(Jeffrey Coolidge/Getty)
Two years ago, Ron Glozman found himself in a typical student situation. He was studying computer science at the University of Waterloo and business administration at Laurier University—the two schools have a joint program—when he found himself up against the exam wall.
He’d put off studying and had 1,500 textbook pages to go over in just 48 hours. Knowing the task was impossible, he instead tried to create a shortcut. He quickly whipped up an algorithm that could scan and digest the pages, then deliver him a summary. His software tool would effectively give him the Coles Notes version of the material.
Glozman didn’t just pass his exams, his friends started asking about the algorithm. He decided to make it available as a mobile app, Knote, and within two weeks he had 2,000 downloads in 33 countries. He knew he was onto something.
Students, however, weren’t a good target market.
“They don’t like to pay for technology,” Glozman says. “They’d rather spend their money on social outings, like going to the bar.”
Knote the company was born in 2016, with the new focus being on lawyers, an increasingly popular target for AI developers. With so much of their jobs being document digestion, it’s a field that’s particularly well suited for help via automation.
Glozman rejigged his algorithm to analyze and summarize legal documents. He then added another function—automatic redaction—that is now accounting for most of Knote’s business. Lawyers, and especially government employees, are finding the tool, which can automatically strip out sensitive information from documents, to be useful.

(Knote)
The federal Canadian government, for example, pays an average of $5.26 to redact a single page, Glozman says. Knote’s AI brings the cost down to $1 a page.

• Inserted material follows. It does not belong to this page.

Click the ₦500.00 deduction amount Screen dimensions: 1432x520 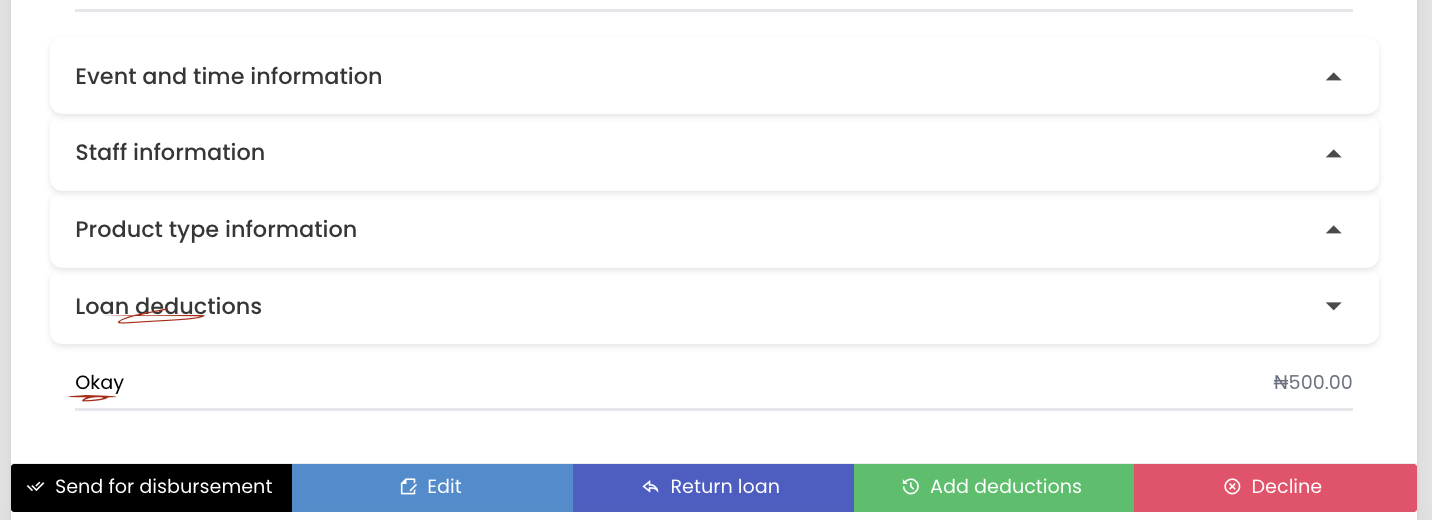pyautogui.click(x=1312, y=383)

Redaction, he adds, is an expensive activity because it isn’t a job that typically belongs to one specific individual. The government, for example, typically pays economists overtime to redact studies they have written that are to be released publicly through access-to-information requests.

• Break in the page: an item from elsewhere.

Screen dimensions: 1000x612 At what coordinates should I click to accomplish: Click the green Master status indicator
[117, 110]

“He has to go back with a marker and cross out all this information,” Glozman says. “We want to free up his time so he never has to work overtime again.”
Knote, based in Toronto, has only two employees, but is looking to add another five. The company won money last spring from the University of Waterloo’s Velocity Fund and has received a grant from the Ontario Centres of Excellence. Glozman says one of the largest law firms in Canada is a customer, but a non-disclosure agreement prohibits him from naming the company.
He believes AI can help people work at more valuable and fulfilling jobs, rather than at dreary tasks like document analysis and redaction.
“Our model is work smart, not hard,” he says. “We’re trying to move people up the pyramid. It’s going to reduce the number of people at the bottom and move them up to jobs that can’t be automated.”